AVAILABLE RECORDS ::
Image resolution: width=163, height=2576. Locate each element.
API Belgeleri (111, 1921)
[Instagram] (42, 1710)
==
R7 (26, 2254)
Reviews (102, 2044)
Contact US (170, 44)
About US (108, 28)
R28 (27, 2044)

PROBLEM TO WORK ON :: Look above for the line holding "Image resolution: width=163, height=2576." and the line holding "[Instagram] (42, 1710)". Retype both, and every line between them, word for word and nothing else.

RESULT ::
Image resolution: width=163, height=2576. Locate each element.
API Belgeleri (111, 1921)
[Instagram] (42, 1710)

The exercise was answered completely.